Previously in this scenario, Configuration Server Proxy may have lost some notifications for events which occurred while it was reloading data. When the clients reconnected, they received obsolete data.
TLS connections to a Genesys server running Windows no longer fail if the security certificate is generated using a tool other than Windows certificate services and then manually imported into Windows. Previously, if you used something other than Windows certificate services and manually generated the certificate, the CERT_TRUST_REVOCATION_STATUS_UNKNOWN validation error was generated, and the TLS connection to the Genesys server failed. (MFWK-14166/ER# 324547671)
Configuration Server now correctly stores privileges in the Role objects after they were removed then reassigned back to the role. Previously, modified privileges were lost when Configuration Server restarted. (MFWK-14156 [MFWK-15158])
When enabled for multi-language support, Configuration Server now supports strings and section/option names greater than 256 bytes in length if the environment variables are set correctly. Refer to the Framework 8.5 Database Connectivity Guide for detailed information about the required environment settings. Previously, strings and names longer than 256 bytes were not stored. (MFWK-14141/ER# 324029037, MFWK-14140/ER# 324029035)
Configuration Server no longer drops responses to external authentication requests that come from the same client within a very short time span. Previously, Configuration Server dropped the response to an authentication request if the next request from the same client arrived before the external authentication server had responded to the previous request. (MFWK-14099 [MFWK-14853])
The default user can now use the GVP Deployment Wizard on a newly initialized database to move Application objects to the Applications folder. Previously, the objects were not moved and the following error was generated:
Insufficient permissions to perform this operation
Configuration Server now responds promptly to Advanced Disconnect Detection Protocol (ADDP) when it performs a lengthy atomic operation (such as removing an object with many subordinate objects or serving a large portion of the history log to a client).

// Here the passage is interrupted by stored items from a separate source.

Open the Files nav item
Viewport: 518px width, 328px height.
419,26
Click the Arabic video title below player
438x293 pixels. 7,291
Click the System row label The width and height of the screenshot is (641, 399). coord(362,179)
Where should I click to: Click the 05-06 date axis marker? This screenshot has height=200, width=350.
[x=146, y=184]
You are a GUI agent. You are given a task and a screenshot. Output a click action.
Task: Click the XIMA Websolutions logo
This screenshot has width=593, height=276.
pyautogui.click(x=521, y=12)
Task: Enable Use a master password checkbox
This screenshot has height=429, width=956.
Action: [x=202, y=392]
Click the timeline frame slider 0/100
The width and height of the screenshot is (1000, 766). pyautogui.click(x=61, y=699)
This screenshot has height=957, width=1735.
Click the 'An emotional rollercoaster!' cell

Previously in this scenario, Configuration Server sometimes did not respond promptly to ADDP, so clients with ADDP timeouts set to smaller values sometimes experienced a disconnection. (MFWK-13830/ER# 315580751)
The backup Configuration Server and Configuration Server Proxy no longer incorrectly process notifications about changes to permissions and accounts. These notifications were lost, and ultimately resulted in the server having incorrect or outdated permission and account data. (MFWK-12759)
Users can now enter up to 255 characters of address data for a Person object. Previously, only a maximum of 64 characters could be entered. (MFWK-10587)
No special procedure is required to upgrade to release 8.5.000.14.